Since rehabilitating from a life of drugs and petty crime at 21, Hurt has earned several degrees and dedicated himself to helping people as a nurse. He was matched with a young man named R.J. Pyatt almost three years ago and has served as his “big brother” ever since.

Hurt’s work with R.J., now 13, was a big reason he won recognition in the state, said Dianna Glymph, president of Big Brothers Big Sisters of the Heart of Georgia, which is based in Macon.

“He was chosen as the male big brother that made the greatest impact on the child’s life and on the agency,” Glymph said. “Advocating for other big brothers, recruiting, helping us with fundraising, things like that, being a part of our family, really.”

Hurt said he turned his life around at 21, but to have the greatest impact on at-risk children, he thinks the key is early intervention, preferably before middle school.

R.J. lost his stepfather less than a year before he was matched with Hurt. He displayed behavioral problems, Glymph said, but now he is thriving academically and socially. In seventh grade, he is also enrolled in a college preparatory program at Georgia College & State University.

Hurt keeps in touch through text messaging and sees R.J. about four times per month, he said. He introduces R.J. to cultural touchstones like the James Bond series and encourages him in his interests.

Last year, Big Brothers Big Sisters provided circus tickets to Hurt and other big brothers. On the outing, R.J. excitedly recited everything he learned while researching elephants. He wants a career studying animals, Hurt said.

While R.J. benefits from the Big Brothers Big Sisters program, there are thousands of children in Middle Georgia who need mentors to step up, Glymph said.

Mentors needed

Hurt works with six other men in Baldwin County in a network of mentors called Brothers Bridging the Gap. He said he drives around with volunteer application packets but has found recruiting difficult.

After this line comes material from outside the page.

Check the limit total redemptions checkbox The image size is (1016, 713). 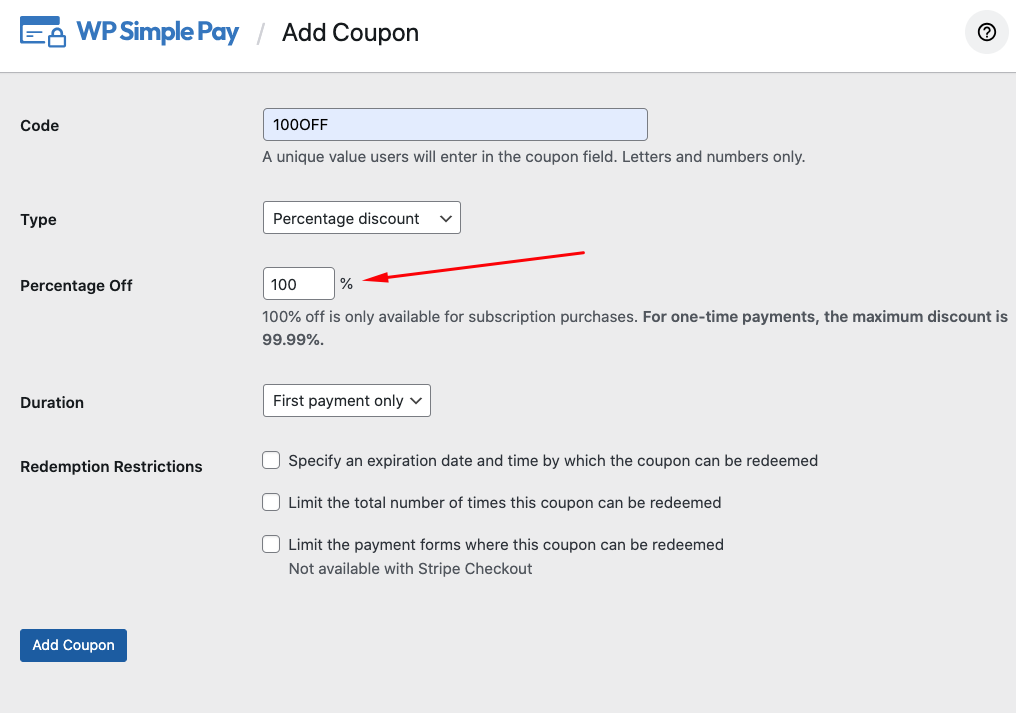271,502
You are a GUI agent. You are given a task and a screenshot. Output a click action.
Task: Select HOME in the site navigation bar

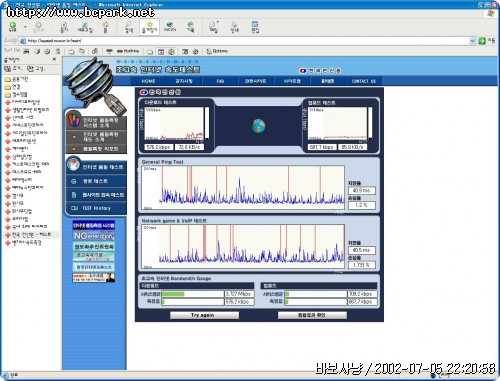pyautogui.click(x=148, y=81)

Middle Georgia needs more male mentors because the need in the black community is tremendous, he said.

The goal for this year is to serve more than 800 boys and girls in 15 counties, mostly in Bibb, Houston, Peach, Baldwin, Monroe and Jones, Glymph said. But even when Big Brothers Big Sisters of the Heart of Georgia reaches its goal there will be a thousand more children on the waiting list, she said, most of them black boys.

“They are just waiting for someone to say, ‘Hey, I’ll help you out. I’ll be your friend. You can count on me,’ ” Glymph said. “The dads have walked out on them, and they don’t have that role model to show them how to not be that type of dad themselves, how to be successful, how to be a asset to their community and their family and not be a drain.”

To demonstrate the benefits of mentoring and the Big Brothers Big Sisters model, Glymph pointed to an initiative started in Baldwin High School in 2007. The organization matched ninth-graders identified as at risk with kindergarten students at a nearby elementary school who were behind on developmental milestones.

“Four years later, 100 percent of those ninth-graders who were most likely to drop out of high school graduated,” Glymph said. The kindergarten students also benefited, and most developed reading skills meeting state standards by the time they reached third grade, she said.

The Big Brothers Big Sisters program requires potential volunteers submit to a background check and an interview to help match them with a child and asks them to commit for at least one year.

Hurt said the sacrifice of an hour or two per week is worth it to make a difference in the life of a child.

“R.J. does more for me than he can imagine,” he said. “Mentoring, period, does more for me than kids will ever know.”